Regarding specificity of 18F-FDG-PET/CT, one must bear in mind that distinction between infection and inflammation is not possible. This was highlighted by the two false positive cases in whom 18F-FDG uptake associated with foreign body reaction in 1 patient and with recent valve surgery in another patient. Within the first weeks after surgery, the natural wound healing process may explain the 18F-FDG uptake. This may be of clinical relevance since the risk of PVE is highest in the first 3 months after surgery.24 Our study included 6 patients who underwent PET/CT 4-18 weeks after valve operation. In 2 of them, a positive 18F-FDG-PET/CT study was associated with possible or definite PVE. In the patient with possible PVE, only 1 of the 2 valve prosthesis was positive supporting the diagnosis of IE. It is of interest that in one patient 18F-FDG uptake was found in the pericardium supporting the diagnosis of postpericardiotomy syndrome (Patient #22).25 Further studies are warranted to study the accuracy of 18F-FDG-PET/CT in the early postoperative period.

In our study, image quality of 18F-FDG-PET/CT was considered diagnostic in all patients. Diet intervention efficiently reduced physiological uptake of 18F-FDG in the myocardium that is probably essential for good image quality.

In several patients, there were extracardiac findings in the 18F-FDG-PET/CT study that can provide valuable additional diagnostic information. Embolic and/or metastatic infectious foci were detected in 58% of the patients with definite IE. This supports previous studies on PET/CT and IE showing embolic foci in 44-57% of the patients with definite IE.15,16,22,26

Limitations

Our study is limited by the small number of the patients.
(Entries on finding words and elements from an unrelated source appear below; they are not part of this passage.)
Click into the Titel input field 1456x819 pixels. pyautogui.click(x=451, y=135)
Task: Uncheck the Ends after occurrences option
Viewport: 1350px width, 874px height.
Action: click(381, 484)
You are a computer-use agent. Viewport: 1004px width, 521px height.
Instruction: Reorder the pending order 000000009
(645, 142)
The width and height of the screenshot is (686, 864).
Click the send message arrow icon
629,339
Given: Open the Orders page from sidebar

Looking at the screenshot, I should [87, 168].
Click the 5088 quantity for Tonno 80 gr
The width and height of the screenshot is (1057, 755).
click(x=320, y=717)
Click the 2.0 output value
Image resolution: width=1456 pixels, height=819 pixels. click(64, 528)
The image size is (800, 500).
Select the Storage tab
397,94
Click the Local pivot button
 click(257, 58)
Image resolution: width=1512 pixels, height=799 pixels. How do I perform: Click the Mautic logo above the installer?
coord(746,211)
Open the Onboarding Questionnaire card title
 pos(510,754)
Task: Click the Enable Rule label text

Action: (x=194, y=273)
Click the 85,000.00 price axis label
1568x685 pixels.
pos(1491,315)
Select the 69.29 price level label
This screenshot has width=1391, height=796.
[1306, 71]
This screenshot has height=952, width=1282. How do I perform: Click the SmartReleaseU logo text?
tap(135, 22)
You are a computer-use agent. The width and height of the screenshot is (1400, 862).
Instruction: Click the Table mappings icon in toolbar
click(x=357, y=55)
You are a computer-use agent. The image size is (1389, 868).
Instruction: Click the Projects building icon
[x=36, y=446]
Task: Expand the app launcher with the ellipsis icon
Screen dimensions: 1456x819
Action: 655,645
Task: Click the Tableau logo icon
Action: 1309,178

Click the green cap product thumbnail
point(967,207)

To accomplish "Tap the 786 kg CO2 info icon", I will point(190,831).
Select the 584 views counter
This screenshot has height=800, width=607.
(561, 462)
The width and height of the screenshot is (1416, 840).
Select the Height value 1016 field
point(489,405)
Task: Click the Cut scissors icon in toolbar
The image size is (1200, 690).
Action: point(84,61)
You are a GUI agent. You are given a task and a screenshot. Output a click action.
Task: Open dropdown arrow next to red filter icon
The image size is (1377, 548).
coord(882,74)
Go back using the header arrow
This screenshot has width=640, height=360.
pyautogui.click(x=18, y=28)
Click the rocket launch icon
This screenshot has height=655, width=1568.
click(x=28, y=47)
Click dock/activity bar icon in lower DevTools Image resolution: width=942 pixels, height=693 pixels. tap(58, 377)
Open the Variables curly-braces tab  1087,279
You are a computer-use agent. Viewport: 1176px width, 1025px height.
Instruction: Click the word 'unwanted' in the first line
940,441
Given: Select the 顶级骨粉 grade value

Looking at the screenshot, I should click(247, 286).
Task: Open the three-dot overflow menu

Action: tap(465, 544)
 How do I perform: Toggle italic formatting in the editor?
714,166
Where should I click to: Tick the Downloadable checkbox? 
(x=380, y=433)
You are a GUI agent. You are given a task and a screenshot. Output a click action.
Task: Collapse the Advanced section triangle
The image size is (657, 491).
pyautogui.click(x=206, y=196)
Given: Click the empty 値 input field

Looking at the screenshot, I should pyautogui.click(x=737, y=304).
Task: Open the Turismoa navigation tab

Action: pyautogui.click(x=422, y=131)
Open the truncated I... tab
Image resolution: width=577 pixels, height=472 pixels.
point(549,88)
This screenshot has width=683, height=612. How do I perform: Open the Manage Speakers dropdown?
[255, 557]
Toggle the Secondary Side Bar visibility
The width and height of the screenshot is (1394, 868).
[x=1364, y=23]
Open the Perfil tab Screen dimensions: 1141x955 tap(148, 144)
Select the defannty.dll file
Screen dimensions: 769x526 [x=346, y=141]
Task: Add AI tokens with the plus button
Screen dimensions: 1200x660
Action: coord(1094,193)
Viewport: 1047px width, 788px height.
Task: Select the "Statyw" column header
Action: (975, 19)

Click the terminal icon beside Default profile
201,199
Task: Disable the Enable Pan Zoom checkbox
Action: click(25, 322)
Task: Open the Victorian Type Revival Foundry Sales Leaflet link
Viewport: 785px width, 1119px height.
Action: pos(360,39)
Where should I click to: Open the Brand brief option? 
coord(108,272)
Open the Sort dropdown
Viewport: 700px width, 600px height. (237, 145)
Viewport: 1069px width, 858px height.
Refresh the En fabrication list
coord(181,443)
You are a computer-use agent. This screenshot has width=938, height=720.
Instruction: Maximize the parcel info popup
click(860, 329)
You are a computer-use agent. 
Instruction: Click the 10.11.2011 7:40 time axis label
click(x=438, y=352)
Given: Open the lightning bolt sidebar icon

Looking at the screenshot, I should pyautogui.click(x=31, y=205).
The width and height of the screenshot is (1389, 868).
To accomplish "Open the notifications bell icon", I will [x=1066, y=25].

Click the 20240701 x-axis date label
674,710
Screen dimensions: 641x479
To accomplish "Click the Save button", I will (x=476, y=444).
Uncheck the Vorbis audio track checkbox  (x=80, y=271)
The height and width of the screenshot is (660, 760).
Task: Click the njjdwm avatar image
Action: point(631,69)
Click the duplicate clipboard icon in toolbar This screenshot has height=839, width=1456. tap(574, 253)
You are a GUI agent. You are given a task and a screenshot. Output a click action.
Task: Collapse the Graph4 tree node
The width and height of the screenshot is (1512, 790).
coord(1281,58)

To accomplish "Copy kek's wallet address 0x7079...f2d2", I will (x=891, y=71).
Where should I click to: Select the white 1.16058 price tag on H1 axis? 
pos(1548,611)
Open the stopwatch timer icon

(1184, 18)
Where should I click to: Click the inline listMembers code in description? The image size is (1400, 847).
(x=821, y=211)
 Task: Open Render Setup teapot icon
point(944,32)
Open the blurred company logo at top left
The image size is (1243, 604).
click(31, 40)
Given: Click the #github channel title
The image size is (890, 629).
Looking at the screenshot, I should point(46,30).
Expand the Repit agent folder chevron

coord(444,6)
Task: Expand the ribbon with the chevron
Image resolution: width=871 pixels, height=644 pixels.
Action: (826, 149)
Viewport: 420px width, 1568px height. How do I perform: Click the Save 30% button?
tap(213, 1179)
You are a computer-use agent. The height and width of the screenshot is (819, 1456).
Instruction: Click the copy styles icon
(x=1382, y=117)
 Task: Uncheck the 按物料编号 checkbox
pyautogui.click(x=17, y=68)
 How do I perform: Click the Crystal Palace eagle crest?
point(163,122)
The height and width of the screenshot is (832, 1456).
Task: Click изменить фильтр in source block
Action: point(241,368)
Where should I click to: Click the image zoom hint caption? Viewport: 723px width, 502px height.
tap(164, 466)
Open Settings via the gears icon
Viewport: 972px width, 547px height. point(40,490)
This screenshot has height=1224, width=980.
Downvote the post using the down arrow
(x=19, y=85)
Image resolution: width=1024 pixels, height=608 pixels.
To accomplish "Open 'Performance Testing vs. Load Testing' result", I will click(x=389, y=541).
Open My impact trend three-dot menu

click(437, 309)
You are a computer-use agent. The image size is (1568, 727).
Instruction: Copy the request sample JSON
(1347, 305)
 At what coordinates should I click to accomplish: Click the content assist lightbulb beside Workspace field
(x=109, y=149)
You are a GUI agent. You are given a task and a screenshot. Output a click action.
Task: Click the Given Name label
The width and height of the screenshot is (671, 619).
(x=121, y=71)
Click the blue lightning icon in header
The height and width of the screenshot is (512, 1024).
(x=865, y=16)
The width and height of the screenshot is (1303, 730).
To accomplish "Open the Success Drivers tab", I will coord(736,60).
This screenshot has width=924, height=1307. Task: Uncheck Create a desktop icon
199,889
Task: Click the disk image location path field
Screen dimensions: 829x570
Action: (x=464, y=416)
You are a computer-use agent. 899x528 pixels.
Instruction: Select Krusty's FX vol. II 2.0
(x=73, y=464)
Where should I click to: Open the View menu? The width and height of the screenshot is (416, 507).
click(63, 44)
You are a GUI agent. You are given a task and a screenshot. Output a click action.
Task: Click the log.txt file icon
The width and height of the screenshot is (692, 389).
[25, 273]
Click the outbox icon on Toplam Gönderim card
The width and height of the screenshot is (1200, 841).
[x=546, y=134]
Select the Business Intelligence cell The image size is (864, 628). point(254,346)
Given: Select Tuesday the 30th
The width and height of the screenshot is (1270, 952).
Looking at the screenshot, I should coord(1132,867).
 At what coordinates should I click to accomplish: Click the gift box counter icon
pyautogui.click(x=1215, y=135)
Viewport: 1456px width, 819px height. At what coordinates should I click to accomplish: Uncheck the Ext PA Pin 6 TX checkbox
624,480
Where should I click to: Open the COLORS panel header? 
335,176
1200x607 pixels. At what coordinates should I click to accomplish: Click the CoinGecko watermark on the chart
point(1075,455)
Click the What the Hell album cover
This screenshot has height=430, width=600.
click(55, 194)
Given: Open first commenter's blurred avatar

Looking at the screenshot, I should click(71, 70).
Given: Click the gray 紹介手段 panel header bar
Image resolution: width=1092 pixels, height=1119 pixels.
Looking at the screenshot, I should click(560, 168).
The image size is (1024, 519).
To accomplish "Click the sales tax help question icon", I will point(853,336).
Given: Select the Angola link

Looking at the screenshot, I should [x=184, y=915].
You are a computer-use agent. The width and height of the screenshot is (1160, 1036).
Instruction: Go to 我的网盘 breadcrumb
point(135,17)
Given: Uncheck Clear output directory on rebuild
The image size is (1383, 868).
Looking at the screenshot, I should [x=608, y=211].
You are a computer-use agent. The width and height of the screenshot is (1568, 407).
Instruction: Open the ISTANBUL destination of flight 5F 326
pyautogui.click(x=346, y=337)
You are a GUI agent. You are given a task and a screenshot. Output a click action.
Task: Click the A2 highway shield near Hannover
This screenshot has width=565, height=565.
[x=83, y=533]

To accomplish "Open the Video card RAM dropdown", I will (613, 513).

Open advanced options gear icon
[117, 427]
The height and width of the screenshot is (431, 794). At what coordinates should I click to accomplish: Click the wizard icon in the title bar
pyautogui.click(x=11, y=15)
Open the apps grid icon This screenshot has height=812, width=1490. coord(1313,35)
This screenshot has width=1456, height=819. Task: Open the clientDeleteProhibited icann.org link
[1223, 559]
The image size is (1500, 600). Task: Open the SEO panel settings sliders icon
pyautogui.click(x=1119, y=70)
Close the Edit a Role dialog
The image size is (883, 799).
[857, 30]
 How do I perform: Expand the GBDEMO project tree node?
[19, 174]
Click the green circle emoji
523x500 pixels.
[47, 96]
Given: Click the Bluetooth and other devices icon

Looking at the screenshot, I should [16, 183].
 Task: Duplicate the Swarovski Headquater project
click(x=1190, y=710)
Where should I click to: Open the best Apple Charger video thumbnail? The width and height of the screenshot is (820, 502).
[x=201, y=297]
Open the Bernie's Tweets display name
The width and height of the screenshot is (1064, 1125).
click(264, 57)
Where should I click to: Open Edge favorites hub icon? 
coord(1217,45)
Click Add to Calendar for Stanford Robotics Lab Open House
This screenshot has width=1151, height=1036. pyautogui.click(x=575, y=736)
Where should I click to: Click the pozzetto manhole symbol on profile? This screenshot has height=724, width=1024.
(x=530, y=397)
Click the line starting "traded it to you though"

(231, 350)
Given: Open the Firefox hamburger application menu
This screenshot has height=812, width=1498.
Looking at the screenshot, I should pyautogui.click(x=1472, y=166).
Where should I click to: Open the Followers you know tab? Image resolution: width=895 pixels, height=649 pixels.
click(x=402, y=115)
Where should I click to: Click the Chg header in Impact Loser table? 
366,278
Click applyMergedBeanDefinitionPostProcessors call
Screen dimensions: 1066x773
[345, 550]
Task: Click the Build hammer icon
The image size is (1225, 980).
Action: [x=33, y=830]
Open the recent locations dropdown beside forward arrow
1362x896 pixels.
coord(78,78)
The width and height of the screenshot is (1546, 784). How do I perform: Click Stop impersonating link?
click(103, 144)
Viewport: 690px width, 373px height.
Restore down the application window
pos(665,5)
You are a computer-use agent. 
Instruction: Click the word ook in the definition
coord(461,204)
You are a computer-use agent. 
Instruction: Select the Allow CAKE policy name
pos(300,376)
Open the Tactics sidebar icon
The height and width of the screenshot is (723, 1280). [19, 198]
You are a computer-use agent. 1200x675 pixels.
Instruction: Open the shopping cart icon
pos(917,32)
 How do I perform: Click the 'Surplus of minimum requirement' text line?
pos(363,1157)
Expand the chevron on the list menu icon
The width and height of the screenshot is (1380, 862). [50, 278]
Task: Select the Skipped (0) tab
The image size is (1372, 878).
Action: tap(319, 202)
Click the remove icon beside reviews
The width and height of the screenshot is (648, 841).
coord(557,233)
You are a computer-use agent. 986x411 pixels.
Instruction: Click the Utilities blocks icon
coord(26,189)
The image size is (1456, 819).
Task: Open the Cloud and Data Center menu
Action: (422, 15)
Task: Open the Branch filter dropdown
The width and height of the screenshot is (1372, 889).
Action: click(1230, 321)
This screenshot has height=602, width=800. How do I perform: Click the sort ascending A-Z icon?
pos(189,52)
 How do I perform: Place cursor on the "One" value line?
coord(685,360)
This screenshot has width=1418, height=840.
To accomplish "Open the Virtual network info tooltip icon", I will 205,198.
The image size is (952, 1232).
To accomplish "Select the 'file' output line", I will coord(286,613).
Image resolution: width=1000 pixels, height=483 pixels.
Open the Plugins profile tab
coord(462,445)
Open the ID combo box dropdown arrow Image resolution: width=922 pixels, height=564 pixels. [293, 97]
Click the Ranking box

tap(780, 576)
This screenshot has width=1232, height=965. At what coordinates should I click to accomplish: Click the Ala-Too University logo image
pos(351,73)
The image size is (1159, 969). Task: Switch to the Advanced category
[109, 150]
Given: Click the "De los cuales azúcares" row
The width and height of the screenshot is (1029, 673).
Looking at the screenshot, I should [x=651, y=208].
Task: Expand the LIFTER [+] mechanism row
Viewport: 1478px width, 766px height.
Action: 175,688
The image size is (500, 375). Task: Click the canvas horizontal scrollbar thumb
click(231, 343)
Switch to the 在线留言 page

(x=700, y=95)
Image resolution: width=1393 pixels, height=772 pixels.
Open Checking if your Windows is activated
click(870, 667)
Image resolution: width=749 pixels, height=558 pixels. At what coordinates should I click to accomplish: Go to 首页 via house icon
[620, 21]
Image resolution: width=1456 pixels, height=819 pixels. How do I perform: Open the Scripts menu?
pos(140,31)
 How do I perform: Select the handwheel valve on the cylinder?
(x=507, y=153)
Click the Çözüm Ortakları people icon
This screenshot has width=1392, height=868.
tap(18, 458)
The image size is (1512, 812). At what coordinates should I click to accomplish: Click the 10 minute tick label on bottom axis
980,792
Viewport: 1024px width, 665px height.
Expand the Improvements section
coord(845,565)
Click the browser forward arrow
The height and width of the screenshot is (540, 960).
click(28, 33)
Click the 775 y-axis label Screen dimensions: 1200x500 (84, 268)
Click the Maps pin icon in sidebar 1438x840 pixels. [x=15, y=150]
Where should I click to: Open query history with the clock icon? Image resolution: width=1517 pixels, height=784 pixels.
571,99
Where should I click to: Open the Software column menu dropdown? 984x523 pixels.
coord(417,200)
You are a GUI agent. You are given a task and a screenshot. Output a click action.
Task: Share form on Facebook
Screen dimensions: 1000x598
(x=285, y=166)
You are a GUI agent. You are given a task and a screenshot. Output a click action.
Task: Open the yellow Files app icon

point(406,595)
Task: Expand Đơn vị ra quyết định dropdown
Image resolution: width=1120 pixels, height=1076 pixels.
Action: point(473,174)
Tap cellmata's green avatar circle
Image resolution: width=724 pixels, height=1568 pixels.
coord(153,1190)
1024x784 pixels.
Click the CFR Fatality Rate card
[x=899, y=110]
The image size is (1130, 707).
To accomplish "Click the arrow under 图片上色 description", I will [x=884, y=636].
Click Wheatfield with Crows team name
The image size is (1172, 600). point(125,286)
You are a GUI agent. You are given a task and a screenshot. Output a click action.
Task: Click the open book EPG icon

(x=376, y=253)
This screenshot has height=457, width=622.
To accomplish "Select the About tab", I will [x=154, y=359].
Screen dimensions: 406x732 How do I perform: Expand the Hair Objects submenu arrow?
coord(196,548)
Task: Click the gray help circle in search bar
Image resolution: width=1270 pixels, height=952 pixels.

As a result no firm conclusions can be driven based on our results. Also the time interval between admission and PET/CT varied from 1 to 59 days. One of the general limitations of all studies of suspected IE is the lack of a gold standard for IE diagnosis, which could be applied in all patients. The Duke criteria are based on current understanding of the various tests and are subject to revisions according to the new clinical evidence. The cut-off values for SUVmax and TBR in the present study should be tested prospectively in another patient cohort. Furthermore, the optimal imaging and analysis protocols for quantification of valvular FDG uptake remain to be determined in future studies.27

New Knowledge Gained

18F-FDG-PET/CT appears to be a sensitive method for the detection of paravalvular infection associated with PVE. Instead, the sensitivity of PET/CT was limited in NVE.

Conclusions

18F-FDG-PET/CT appears to detect paravalvular infection in IE and may provide additional information over echocardiography in the evaluation of suspected PVE. However, the sensitivity of 18F-FDG-PET/CT for detecting NVE in the absence of paravalvular involvement is low. More studies with larger patient groups are warranted to study the value of 18F-FDG-PET/CT in the diagnostic workup of PVE.